Entrevista com Antônio Silva Lima Neto*

*Doutor em saúde coletiva e professor de Medicina da Unifor

Image-0-Artigo-2411251-1'
As  organizações criminosas  querem  controlar  territórios'

Por que a violência é questão de saúde e como prevenir?

Quando analisamos o perfil de mortalidade das grandes metrópoles, a principal causa de morte são os homicídios. É o principal problema de saúde pública. Por isso a necessidade de espacializar, conhecer as regiões onde existe o maior risco de assassinatos, sobretudo onde as vítimas moram - do contrário, você trata Fortaleza como se fosse uma só, e existem múltiplas cidades dentro dela. Isso se faz importante porque, dessa forma, é possível planejar políticas públicas direcionadas para as áreas que de fato necessitam delas.

Como a territorialidade imposta pelas facções afeta o acesso a serviços de saúde?

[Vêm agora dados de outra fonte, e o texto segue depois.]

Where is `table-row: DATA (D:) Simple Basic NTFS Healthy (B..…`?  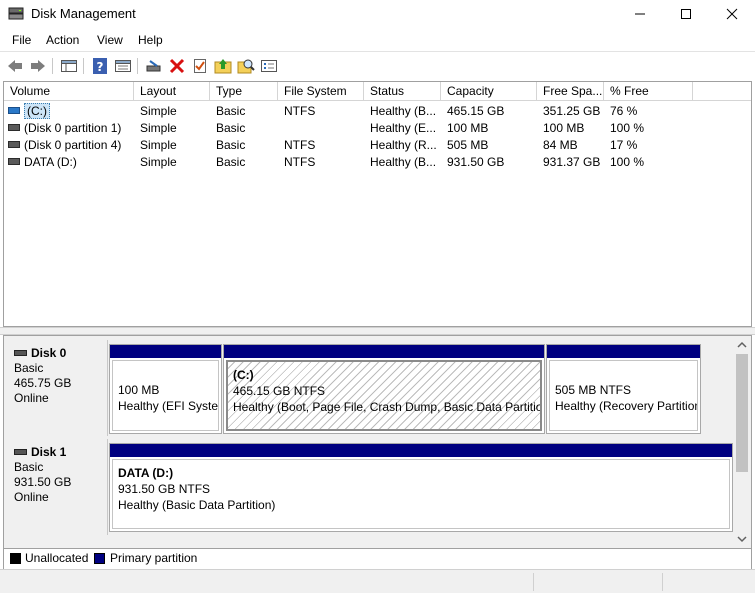 table-row: DATA (D:) Simple Basic NTFS Healthy (B..… is located at coordinates (378, 162).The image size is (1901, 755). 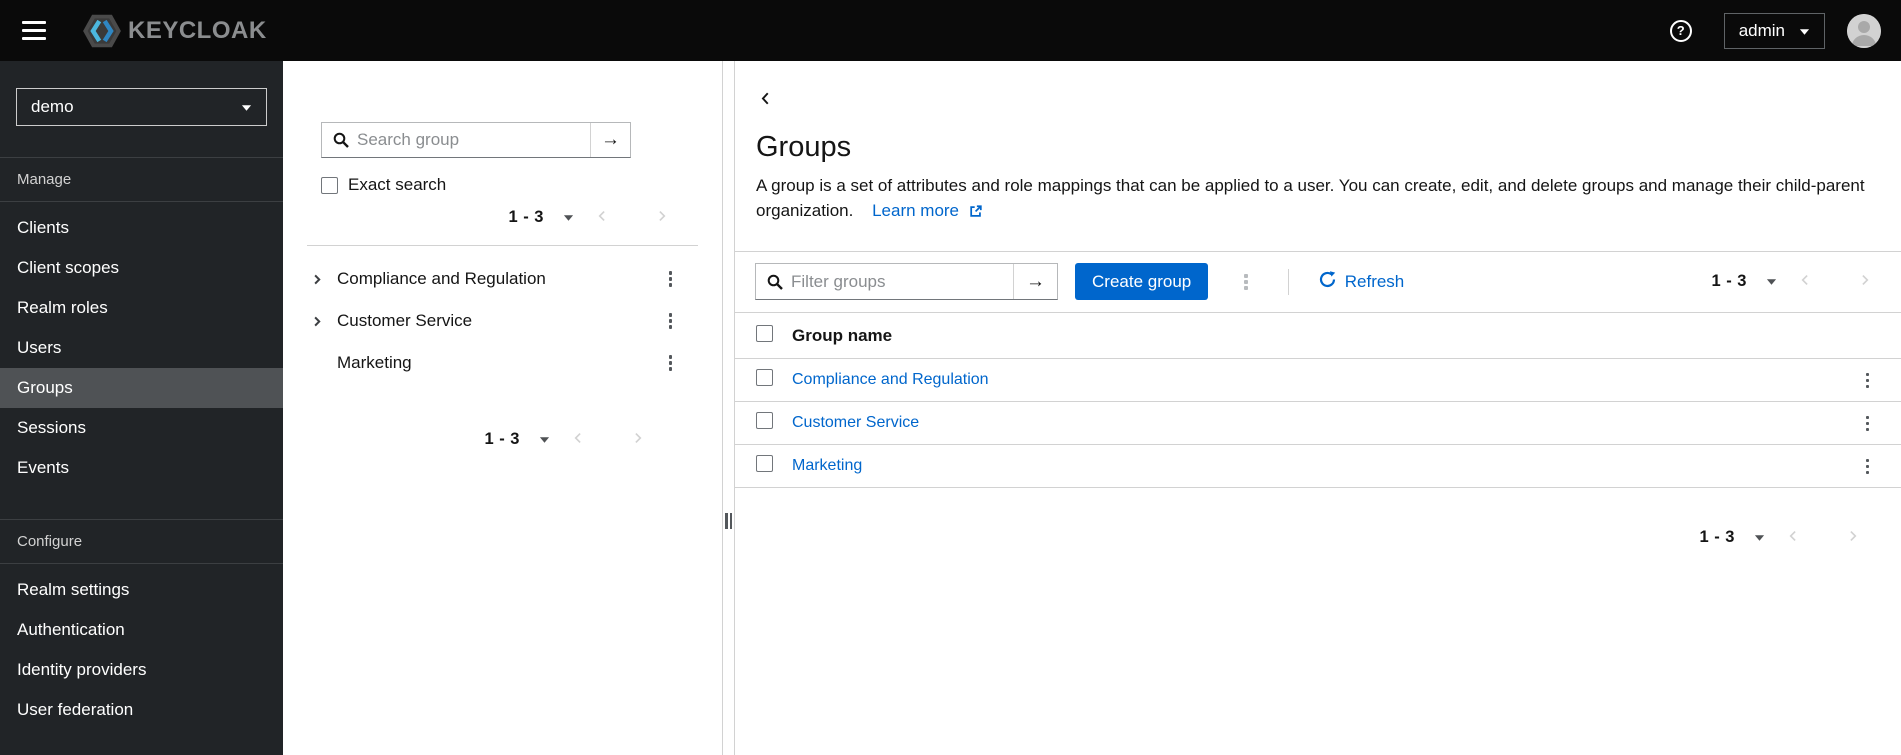 I want to click on groups-toolbar: → Create group Refresh 1 - 3, so click(x=1318, y=282).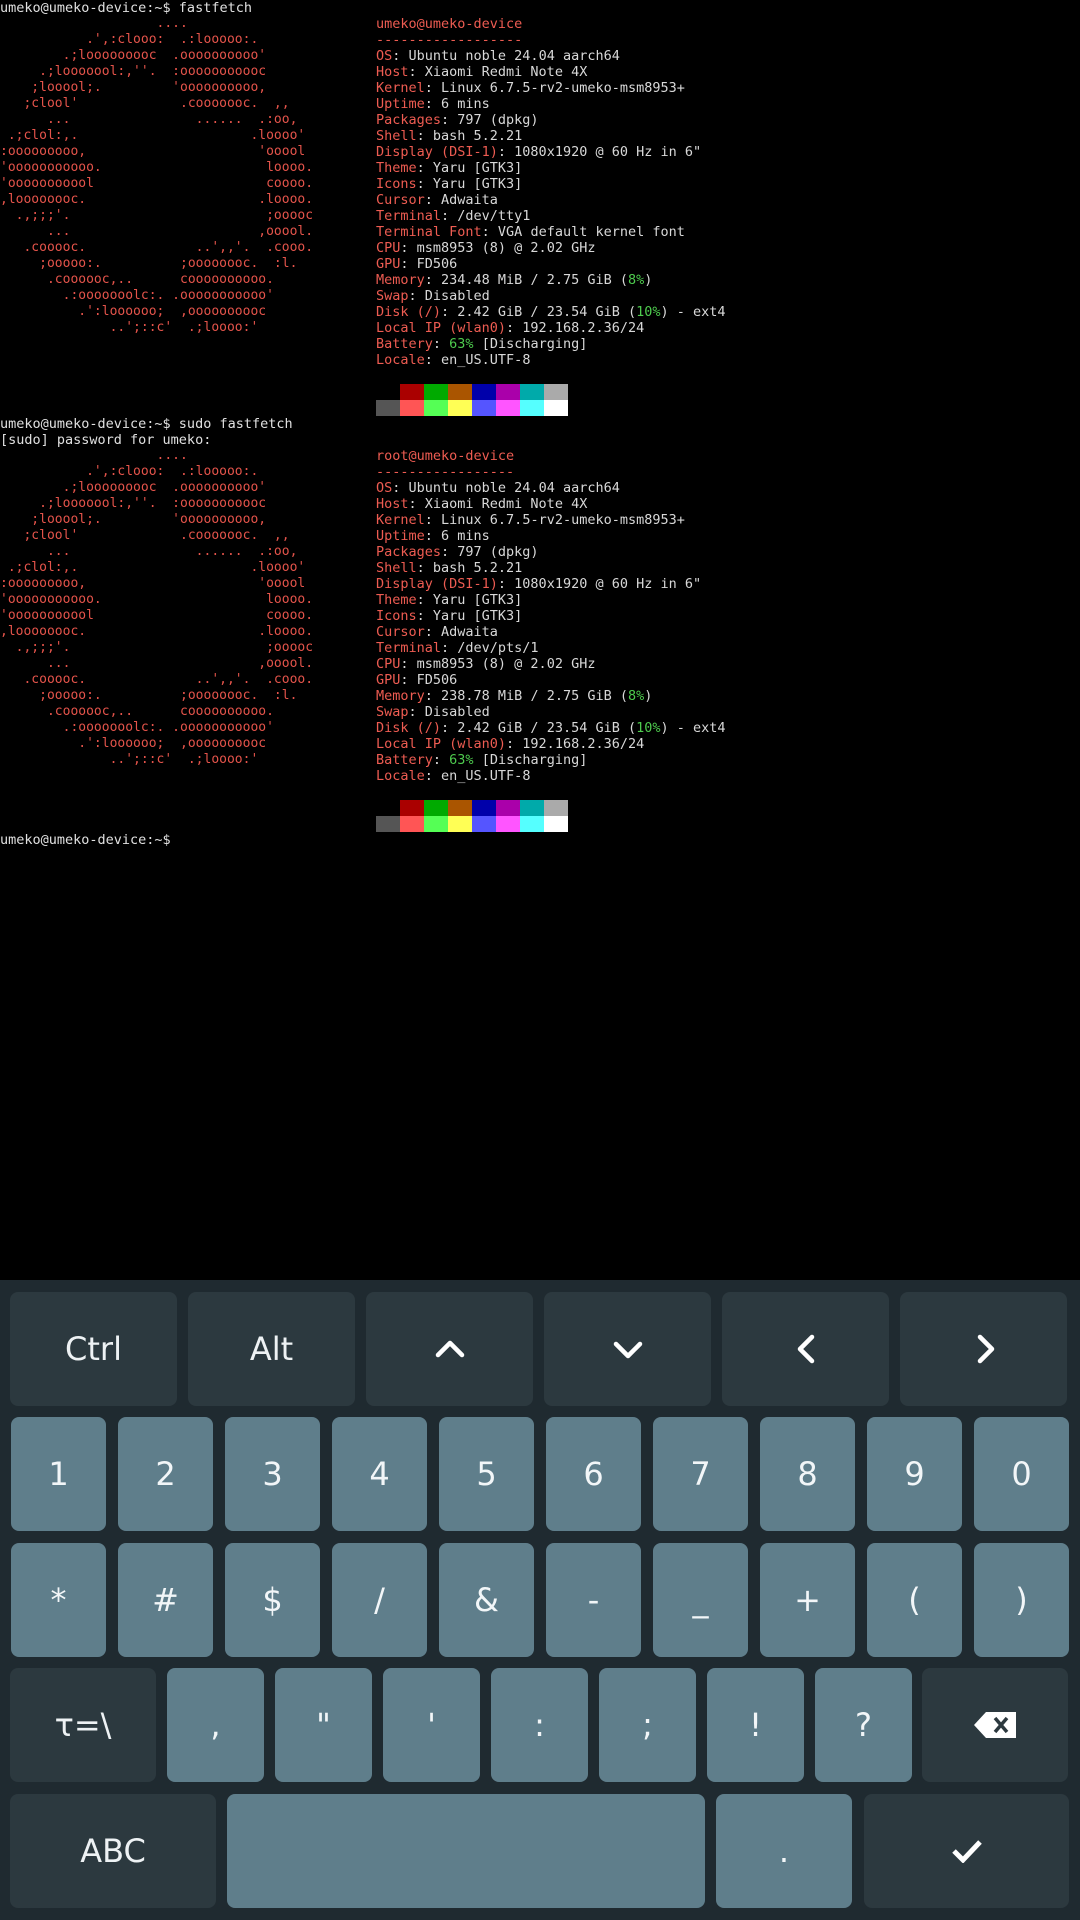 Image resolution: width=1080 pixels, height=1920 pixels. What do you see at coordinates (216, 1725) in the screenshot?
I see `punctuation-key-0: ,` at bounding box center [216, 1725].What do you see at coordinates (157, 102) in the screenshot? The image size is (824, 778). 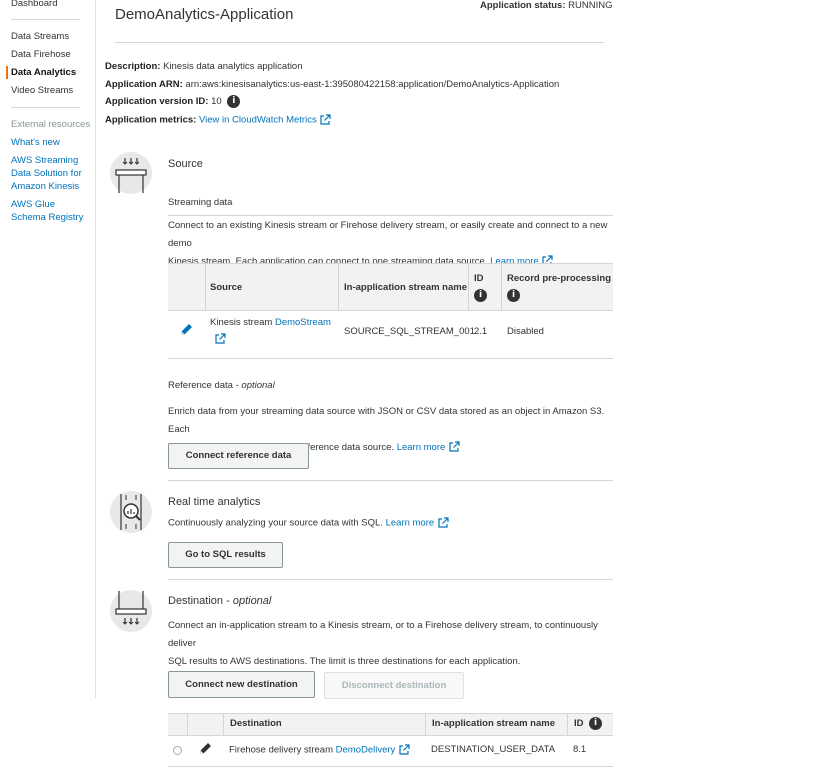 I see `version-label: Application version ID:` at bounding box center [157, 102]. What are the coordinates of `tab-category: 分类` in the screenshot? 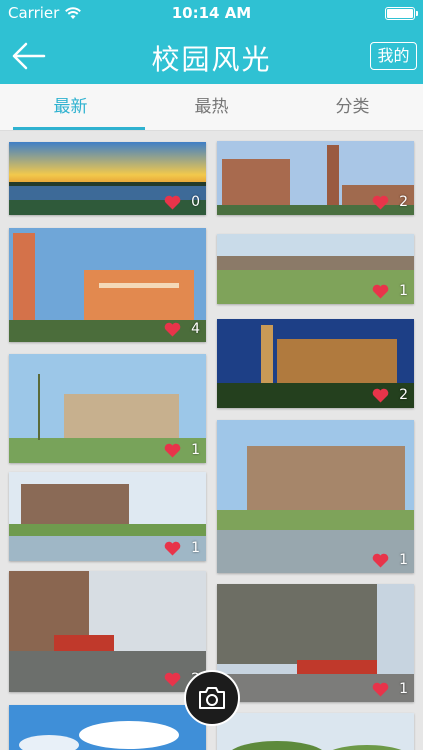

Nós temos relatos de que as pessoas não conseguem cruzar determinados espaços para acessar o sistema de saúde, sejam postos, sejam UPAs. Uma das grandes necessidades das organizações criminosas é controlar espaços e territórios. À medida em que controlam, passam a não permitir que as pessoas trafeguem.

As áreas de maior incidência de sífilis e tuberculose em Fortaleza, por exemplo, são aquelas com mais homicídios. Qual a relação?

É a relação de pobreza. Esses agravos são os ditos 'de determinação social', acometem pessoas com baixo acesso a pré-natal, que vivem em situação de rua ou em algum nível de marginalidade. As mesmas populações que têm vulnerabilidade a essas doenças, sofrem com maior ocorrência de homicídios. Por isso as intervenções urbanas, de segurança e saúde são tão importantes, porque não se refletem só sobre os homicídios, mas sobre todo um conjunto de atributos para qualidade de vida.